=== Stated exercise ===
Reproduce verbatim everything from the beginning of the records down to and including the line that contains "click(784, 333)", omitting the pictures.

=== Items ===
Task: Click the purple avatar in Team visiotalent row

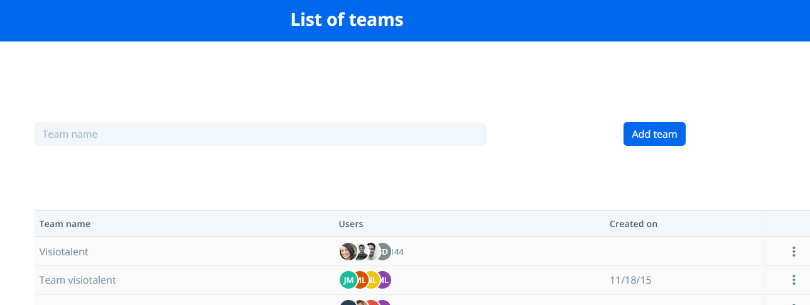Action: click(384, 280)
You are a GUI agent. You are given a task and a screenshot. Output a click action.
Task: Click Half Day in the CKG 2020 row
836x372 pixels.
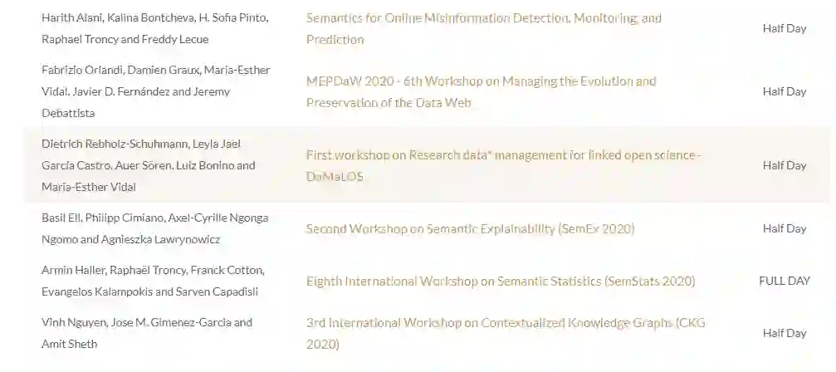click(784, 333)
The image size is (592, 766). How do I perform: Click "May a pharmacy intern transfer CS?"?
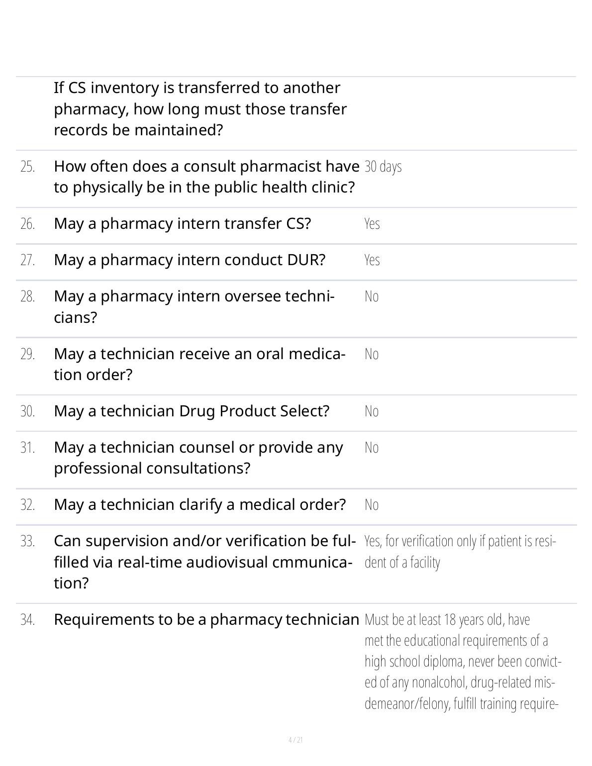click(182, 224)
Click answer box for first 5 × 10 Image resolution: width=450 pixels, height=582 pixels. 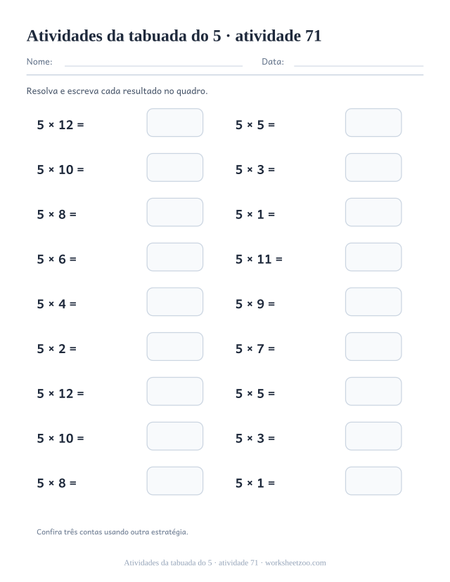click(175, 167)
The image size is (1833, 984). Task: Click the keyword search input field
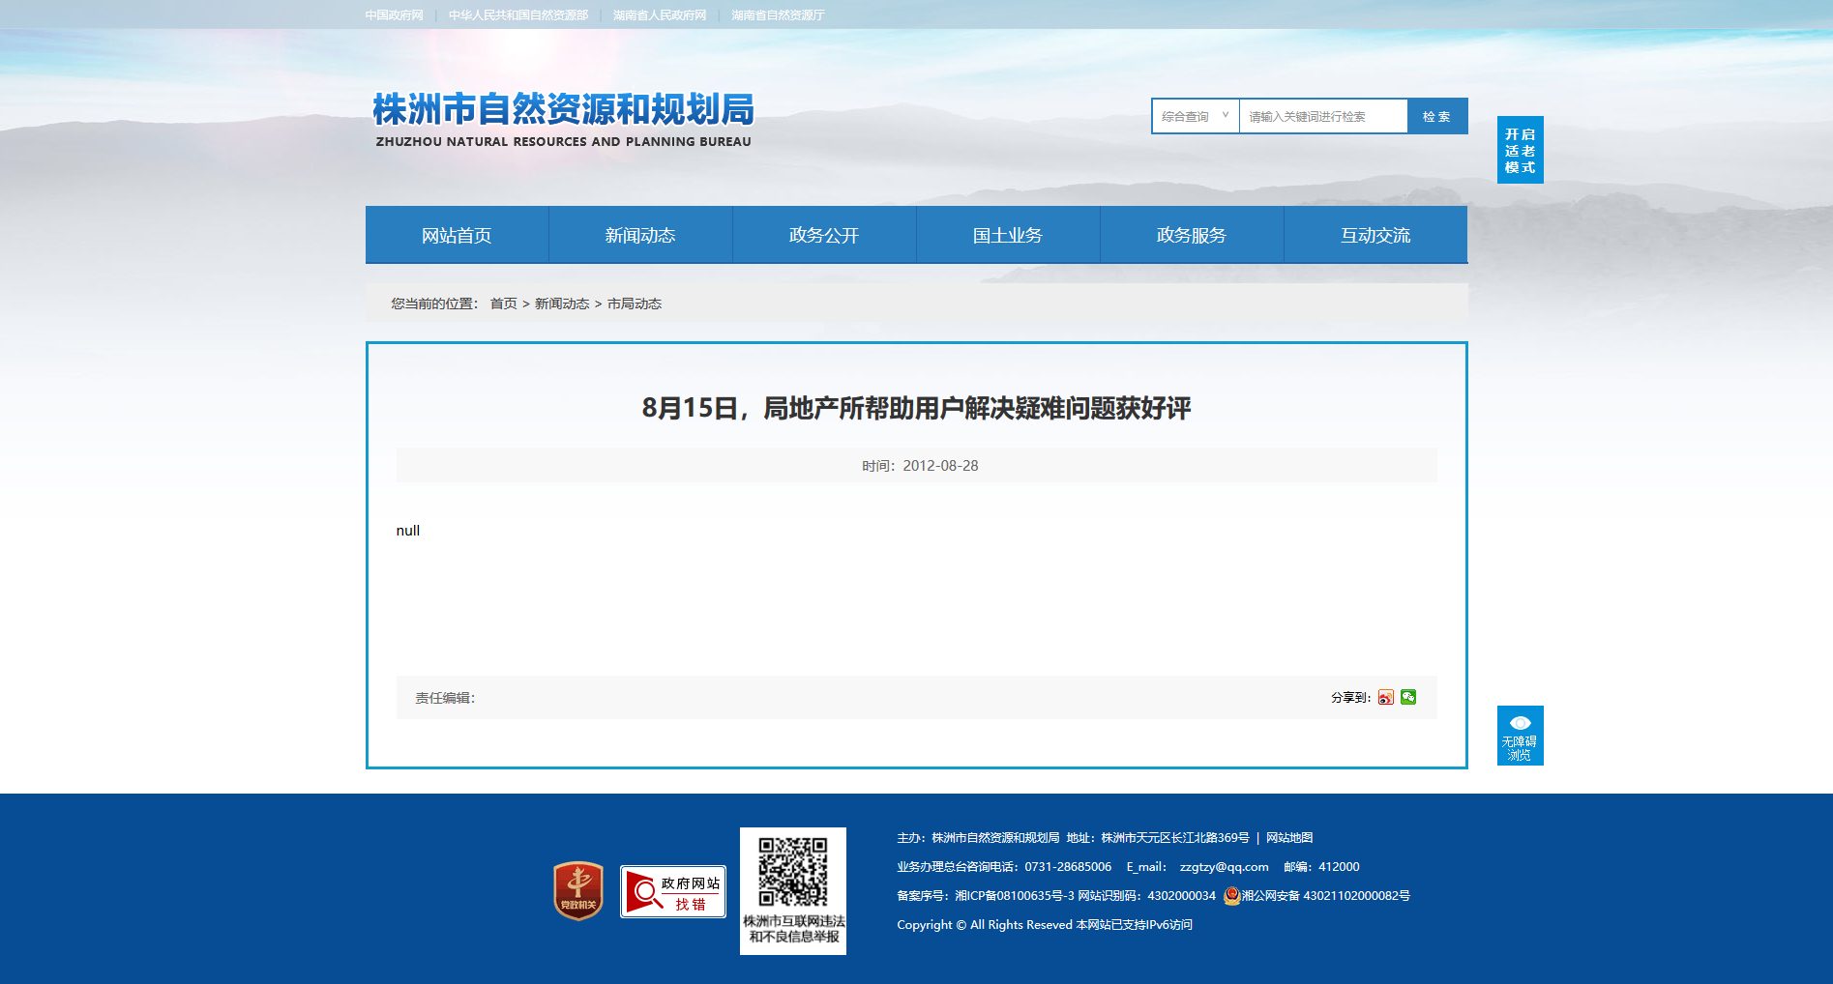(1323, 116)
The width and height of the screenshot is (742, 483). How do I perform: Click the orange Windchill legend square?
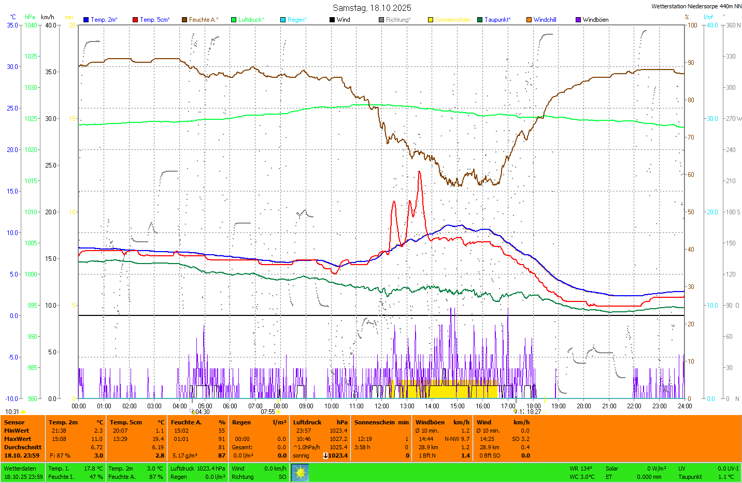pos(529,20)
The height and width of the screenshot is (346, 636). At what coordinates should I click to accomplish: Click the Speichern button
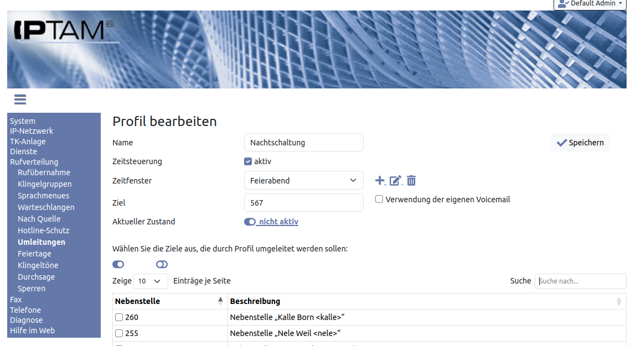[580, 143]
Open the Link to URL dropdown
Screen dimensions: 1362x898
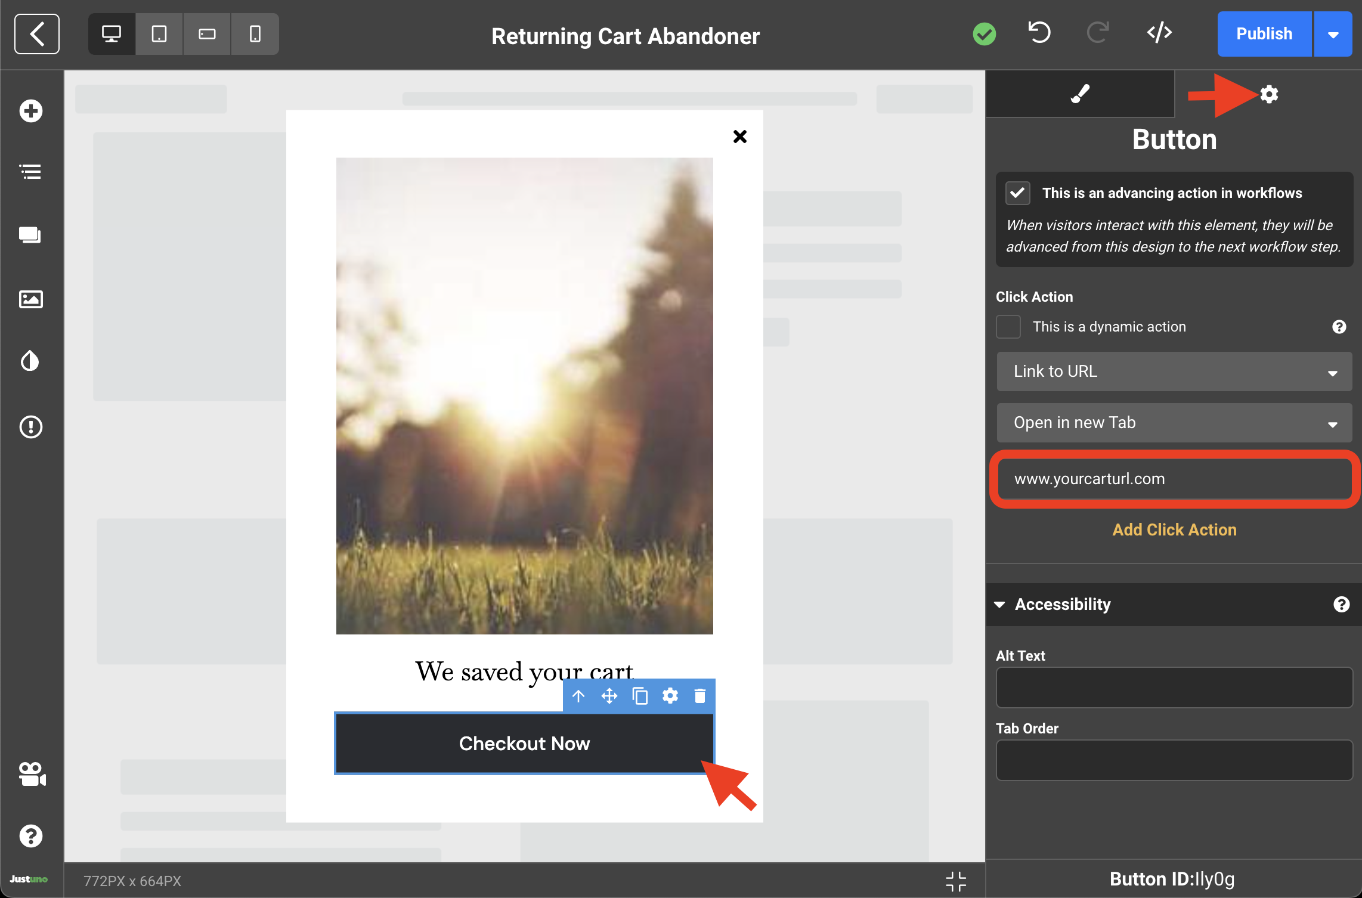pyautogui.click(x=1174, y=371)
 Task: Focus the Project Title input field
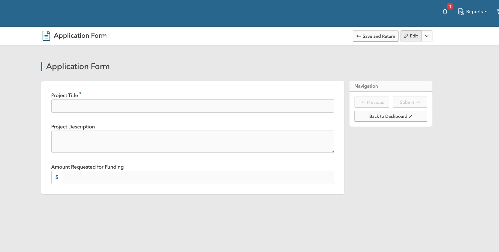193,106
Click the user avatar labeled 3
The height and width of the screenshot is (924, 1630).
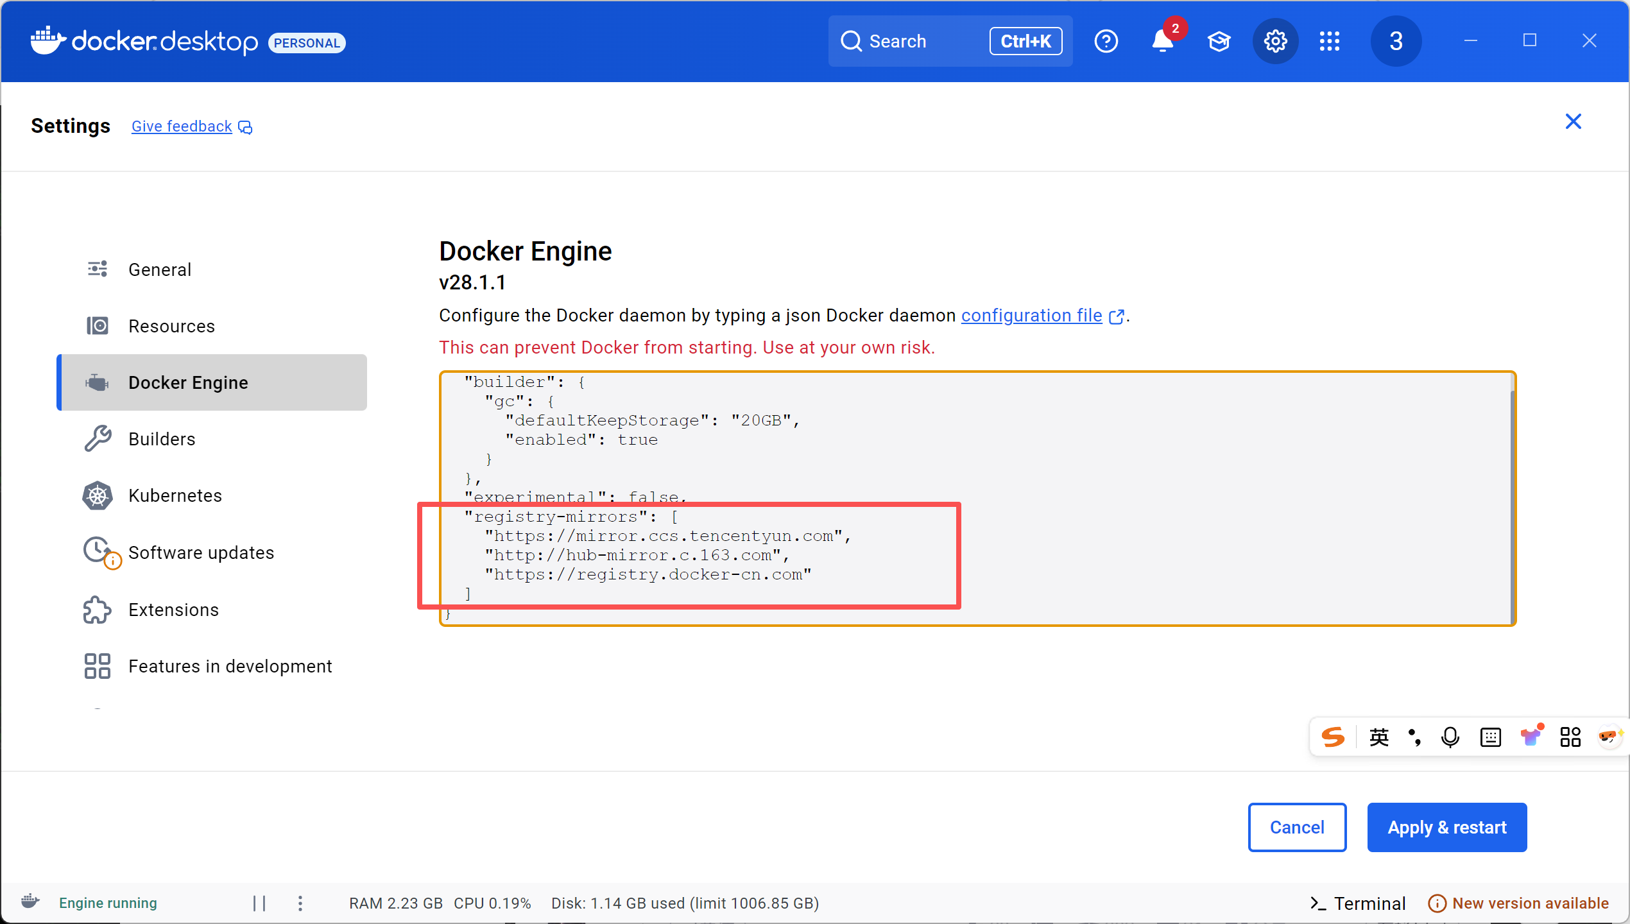(x=1396, y=41)
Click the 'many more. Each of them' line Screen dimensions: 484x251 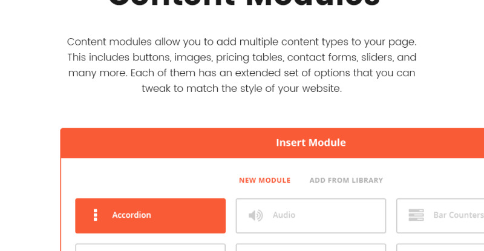[241, 73]
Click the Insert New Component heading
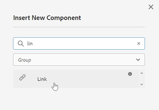Image resolution: width=159 pixels, height=110 pixels. click(47, 18)
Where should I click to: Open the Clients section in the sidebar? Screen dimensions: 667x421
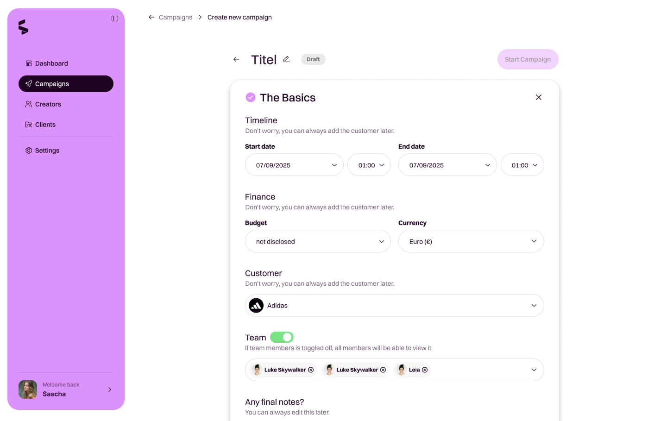[44, 124]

=== The reply ===
Task: Click the purple avatar in Team visiotalent row

Action: click(384, 280)
You are a GUI agent. You are given a task and a screenshot. Output a click action.
Task: Click Half Day in the CKG 2020 row
836x372 pixels.
click(784, 333)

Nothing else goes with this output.